### What you have to do
Go through the data and say how many lines include the string "pixels"; return only the figure.

### Source data
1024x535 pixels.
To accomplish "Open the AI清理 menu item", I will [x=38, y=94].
--
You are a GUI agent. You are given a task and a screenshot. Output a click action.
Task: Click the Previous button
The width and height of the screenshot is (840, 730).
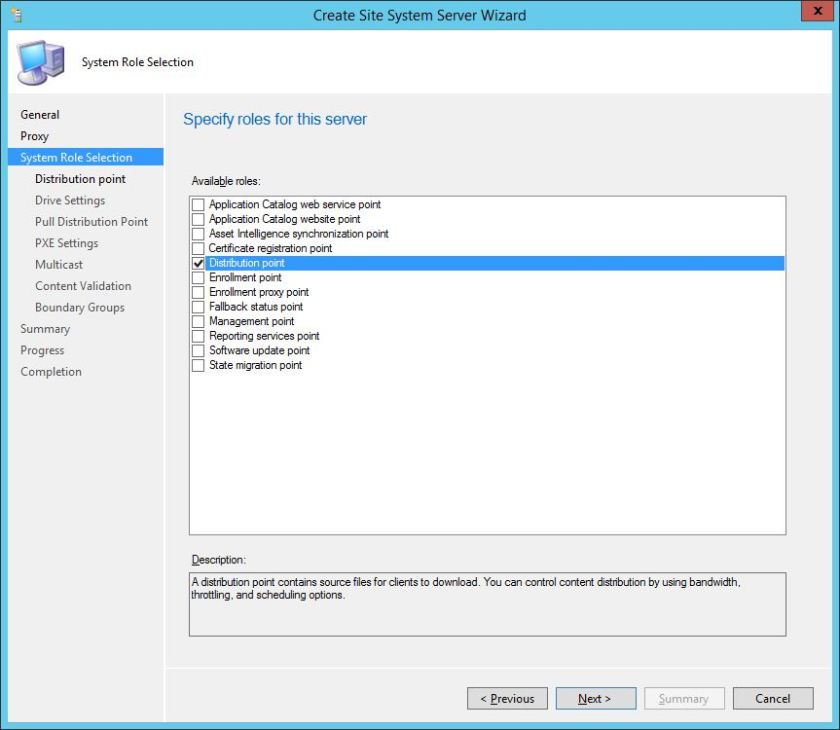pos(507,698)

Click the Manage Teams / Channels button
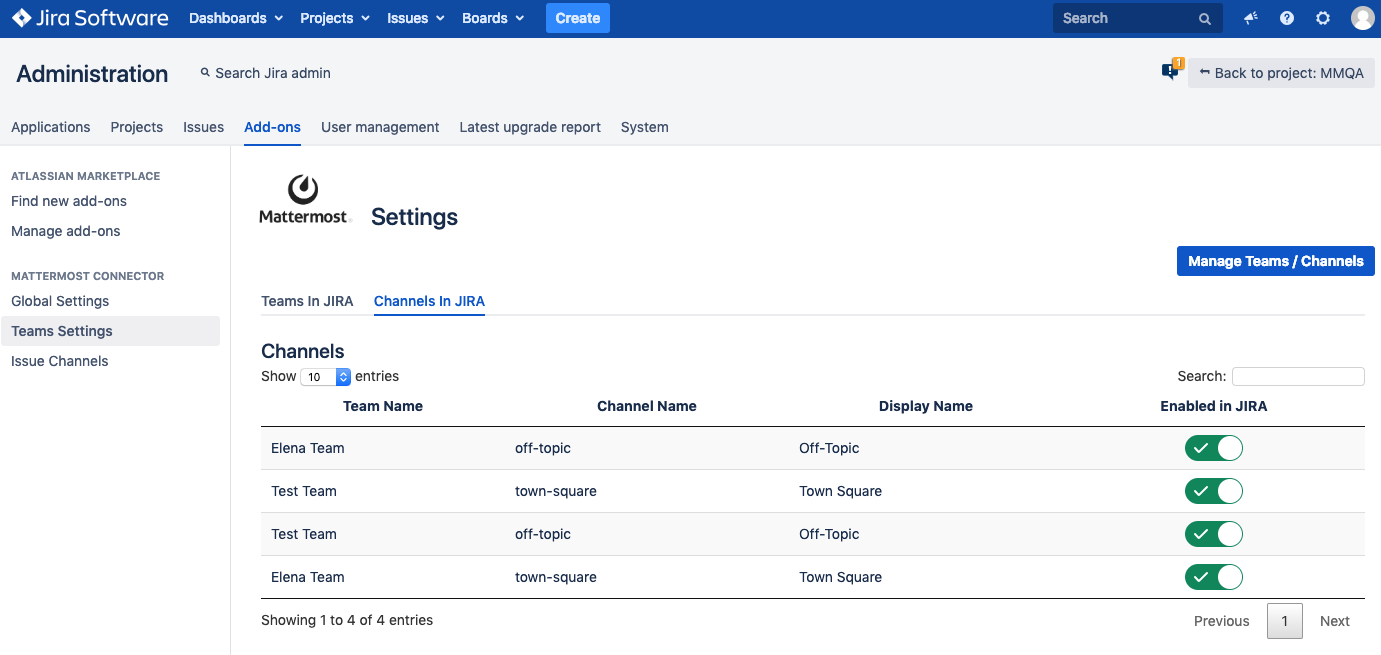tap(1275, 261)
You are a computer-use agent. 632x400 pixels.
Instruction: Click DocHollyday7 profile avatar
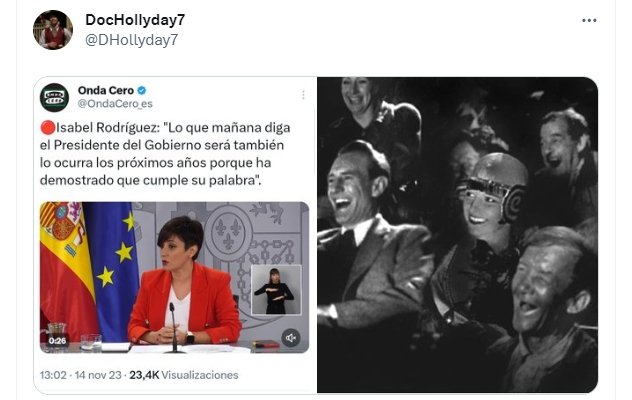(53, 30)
--
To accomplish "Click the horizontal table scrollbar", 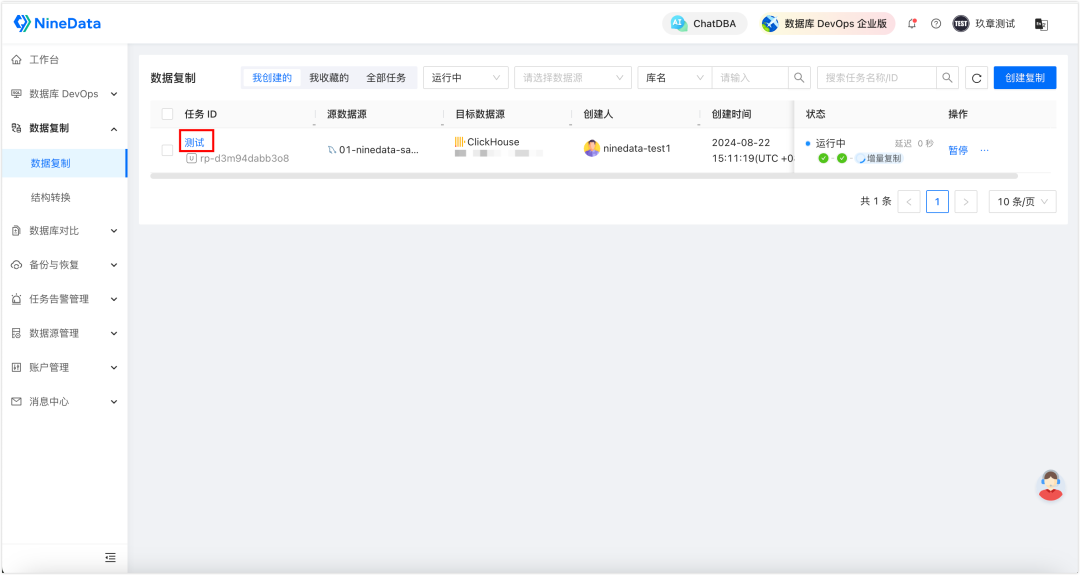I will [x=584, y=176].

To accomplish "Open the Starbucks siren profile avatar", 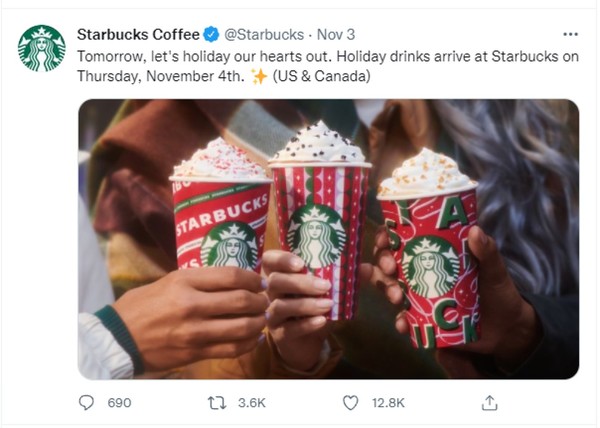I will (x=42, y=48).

### Answer section
2